I should point out, I have this problem with my published work as well. One year I might re-read something and love it, a few years later I'll hate it.

This will still happen, even if you rewrite 5,000 times. No work is ever finished, no work is ever perfect. Or that's how it's perceived by writers. As the old saying goes, and as Sawyer repeats on how website, "No story is ever finished, it is only abandoned. Learn to abandon yours."

In sixteen years, I've written exactly two short stories now that I think are as good as I can possibly write. I wouldn't change a single word in either of them. Neither did the editors. And both sold as first drafts.

And there are stories I've rewritten to death that still stink on ice.

More often than not, perceived errors aren't really errors at all. They are only writing that differs from the way you would do it now. Which will differ from the way you would do it the next time you read it, etc.

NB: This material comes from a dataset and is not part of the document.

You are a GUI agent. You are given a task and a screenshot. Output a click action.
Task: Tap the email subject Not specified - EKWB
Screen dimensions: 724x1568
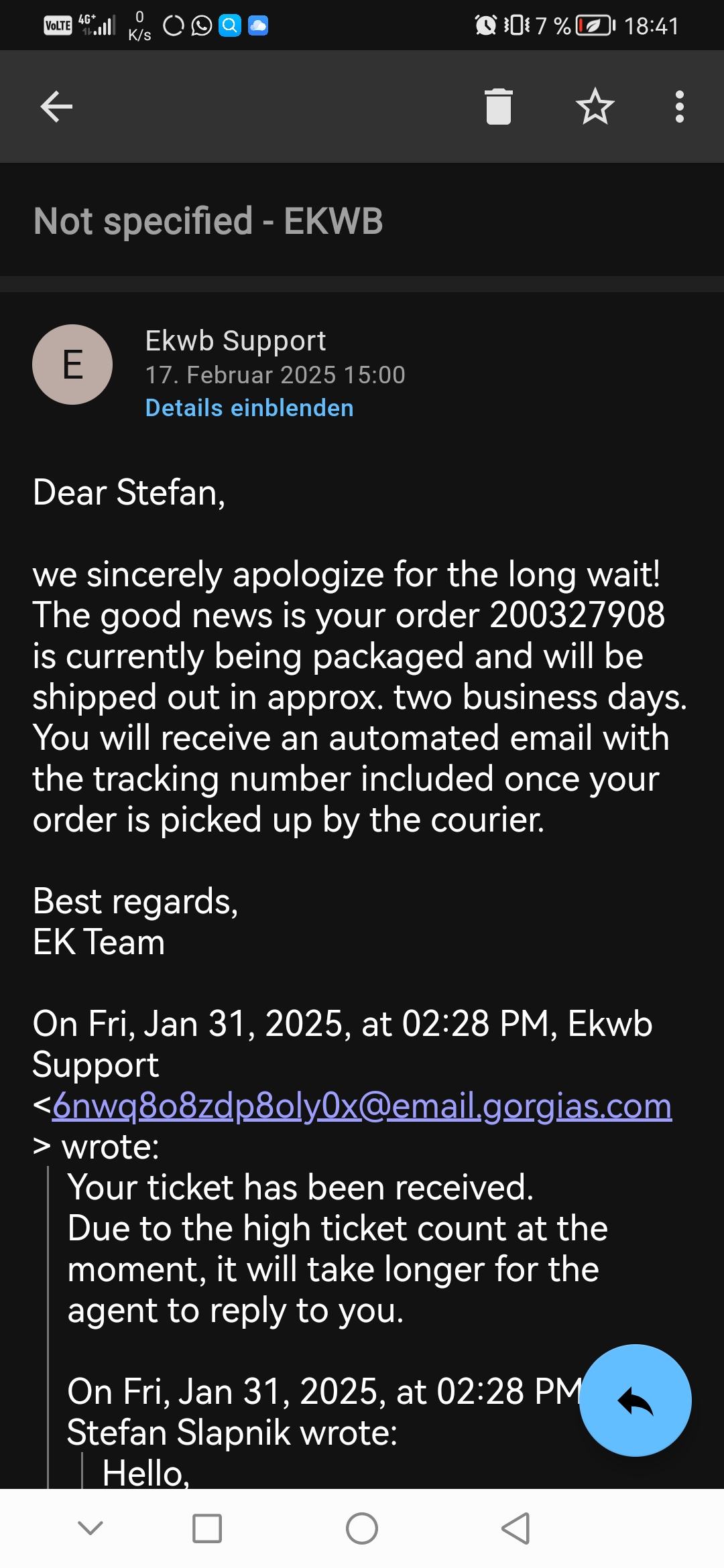pyautogui.click(x=208, y=221)
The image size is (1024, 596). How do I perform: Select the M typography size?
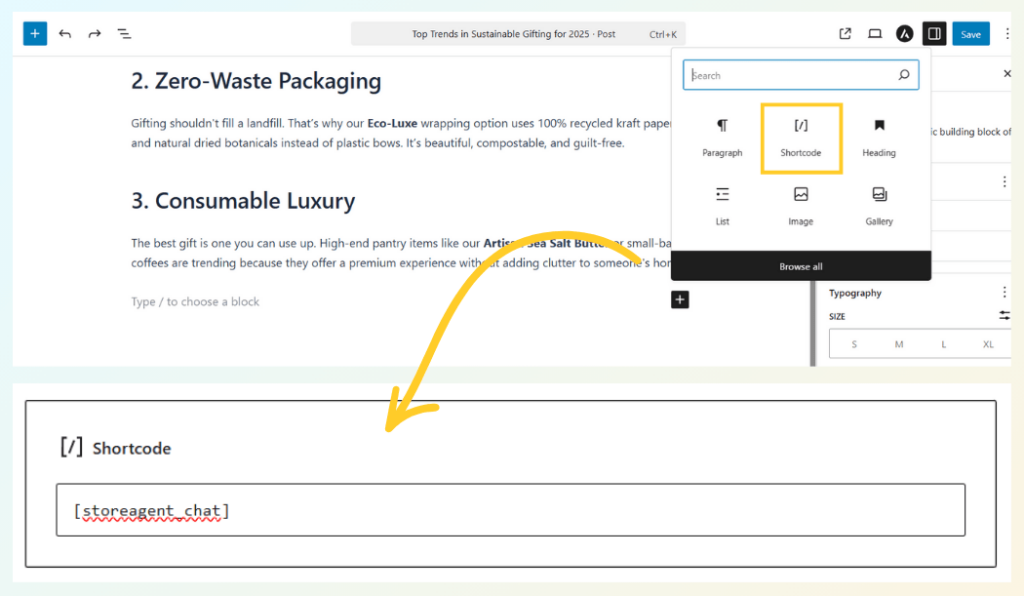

If something really is an error, an editor will point it out during the editing process, and you can fix it then.

And the simple solution to avoid seeing things you don't want to change weeks or months or years later is to not read the thing again week or months or years later.

Write the thing the best way you can. Let it sit for a month. Read it again and fix whatever you see that's wrong, then abandon it to the world of agents and editors, and don't read it again, don't rewrite it again, until and unless someone with a checkbook asks for specific changes. If it really needs changes, they will ask.

victoriastrauss
11-09-2005, 02:58 AM
I should point out, I have this problem with my published work as well. One year I might re-read something and love it, a few years later I'll hate it.Same here. I can't stand to look at my books for a year or two after publication, because it's painful to see things I want to change and not be able to change them. When I look at my older stuff, I often have a very mixed reaction--I'm surprised by how good some of it seems, and by how bad some of it seems.

I like rewriting too--much more than writing, actually. After a couple of whole-book overhauls I'm usually satisfied with the major structural stuff, but I could tinker forever. But eventually you just have to force yourself to stop. While I don't think I'll ever get to the point where I'm able to look at something I've written and not see things I want to change, over the years--and of necessity--I have been able to get to the point where I'm able to say "it's finished enough," and let it go. Once I do, I'm fairly impervious to others' criticism (unless of course that other is an editor), and though I'll sometimes think of something major I could have/should have done, I can usually resist the temptation to do it.

- Victoria

popmuze
11-09-2005, 05:49 PM
I suppose instead of writing sixteen novels, I prefer to write one novel sixteen different ways. But that, as Dr. Phil would say, is clearly not working out for me.

Thanks to your advice, my new mission is to throw myself into a completely different work, even though I haven't quite broken my emotional attachment to the previous one.

maestrowork
11-09-2005, 08:16 PM
If you don't cut your emotional attachment, and you keep rewriting the same story over and over and over again, you'll never submit it, and you will never get it published and read.

What is art if nobody's ever going to appreciate it?

popmuze
11-09-2005, 08:45 PM
Oh, I'm submitting it all the time.

But whenever it comes back I put on a fresh new coat of paint before sending it out again.

It's like welcoming back an old friend. We chat, have coffee, and I change all the dialogue.

blisswriter
11-09-2005, 10:01 PM
Oh, I'm submitting it all the time.

But whenever it comes back I put on a fresh new coat of paint before sending it out again.

It's like welcoming back an old friend. We chat, have coffee, and I change all the dialogue.


There are times when I'm addicted to rewriting. I love it and hate it simultaneously because it feels like I can't stop...

But like popmuze, I especially like to do it after a rejection, before sending my work back out.